## [PROVIDED TEXT]
# # # # #

Identification of Candidate Biomarkers Correlated With the Pathogenesis and Prognosis of Non-small Cell Lung Cancer via Integrated Bioinformatics Analysis

Front Genet. 2018 Oct 12:9:469. doi: 10.3389/fgene.2018.00469. eCollection 2018.

Abstract

Background and Objective: Non-small cell lung cancer (NSCLC) accounts for 80-85% of all patients with lung cancer and 5-year relative overall survival (OS) rate is less than 20%, so that identifying novel diagnostic and prognostic biomarkers is urgently demanded. The present study attempted to identify potential key genes associated with the pathogenesis and prognosis of NSCLC. Methods: Four GEO datasets (GSE18842, GSE19804, GSE43458, and GSE62113) were obtained from the Gene Expression Omnibus (GEO) database. The differentially expressed genes (DEGs) between NSCLC samples and normal ones were analyzed using limma package, and RobustRankAggreg (RRA) package was used to conduct gene integration. Moreover, Search Tool for the Retrieval of Interacting Genes database (STRING), Cytoscape, and Molecular Complex Detection (MCODE) were utilized to establish protein-protein interaction (PPI) network of these DEGs. Furthermore, functional enrichment and pathway enrichment analyses for DEGs were performed by Funrich and OmicShare. While the expressions and prognostic values of top genes were carried out through Gene Expression Profiling Interactive Analysis (GEPIA) and Kaplan Meier-plotter (KM) online dataset. Results: A total of 249 DEGs (113 upregulated and 136 downregulated) were identified after gene integration. Moreover, the PPI network was established with 166 nodes and 1784 protein pairs. Topoisomerase II alpha (TOP2A), a top gene and hub node with higher node degrees in module 1, was significantly enriched in mitotic cell cycle pathway. In addition, Interleukin-6 (IL-6) was enriched in amb2 integrin signaling pathway. The mitotic cell cycle was the most significant pathway in module 1 with the highest P-value. Besides, five hub genes with high degree of connectivity were selected, including TOP2A, CCNB1, CCNA2, UBE2C, and KIF20A, and they were all correlated with worse OS in NSCLC. Conclusion: The results showed that TOP2A, CCNB1, CCNA2, UBE2C, KIF20A, and IL-6 may be potential key genes, while the mitotic cell cycle pathway may be a potential pathway contribute to progression in NSCLC. Further, it could be used as a new biomarker for diagnosis and to direct the synthesis medicine of NSCLC.

# # # # #

## [LISTED RECORDS]
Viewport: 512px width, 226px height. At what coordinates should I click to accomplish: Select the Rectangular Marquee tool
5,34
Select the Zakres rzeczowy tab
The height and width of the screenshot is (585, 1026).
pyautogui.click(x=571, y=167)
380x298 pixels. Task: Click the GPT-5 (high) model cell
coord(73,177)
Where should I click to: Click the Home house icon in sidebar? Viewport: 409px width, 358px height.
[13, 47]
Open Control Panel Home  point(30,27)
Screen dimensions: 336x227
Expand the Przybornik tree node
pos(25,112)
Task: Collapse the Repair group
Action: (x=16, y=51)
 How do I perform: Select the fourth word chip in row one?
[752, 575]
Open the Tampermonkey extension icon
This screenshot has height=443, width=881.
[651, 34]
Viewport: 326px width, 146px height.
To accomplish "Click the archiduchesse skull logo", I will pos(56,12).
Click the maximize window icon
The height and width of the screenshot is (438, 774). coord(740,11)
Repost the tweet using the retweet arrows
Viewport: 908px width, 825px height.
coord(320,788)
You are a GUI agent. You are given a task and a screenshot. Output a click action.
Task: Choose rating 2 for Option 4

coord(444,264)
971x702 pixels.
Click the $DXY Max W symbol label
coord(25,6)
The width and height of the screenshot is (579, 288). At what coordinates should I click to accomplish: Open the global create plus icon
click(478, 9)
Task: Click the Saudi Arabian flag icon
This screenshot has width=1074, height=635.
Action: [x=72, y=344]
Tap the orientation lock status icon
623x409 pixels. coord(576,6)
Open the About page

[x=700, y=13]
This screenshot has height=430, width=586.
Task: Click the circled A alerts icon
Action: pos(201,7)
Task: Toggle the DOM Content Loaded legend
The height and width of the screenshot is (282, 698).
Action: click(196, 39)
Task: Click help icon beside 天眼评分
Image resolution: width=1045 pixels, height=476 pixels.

# # # # #

## [TASK ITEM]
Decide whether each statement below agrees with the lung cancer abstract above. Answer yes or no for each, and quote the words from the abstract that decide it.
(a) The study drew on four datasets taken from the Gene Expression Omnibus database.
(b) More of the differentially expressed genes were upregulated than downregulated.
(c) Interleukin-6 was enriched in the mitotic cell cycle pathway.

## [TASK SOLUTION]
(a) Yes: "Four GEO datasets (GSE18842, GSE19804, GSE43458, and GSE62113) were obtained from the Gene Expression Omnibus (GEO) database."
(b) No: "A total of 249 DEGs (113 upregulated and 136 downregulated) were identified after gene integration."
(c) No: "In addition, Interleukin-6 (IL-6) was enriched in amb2 integrin signaling pathway."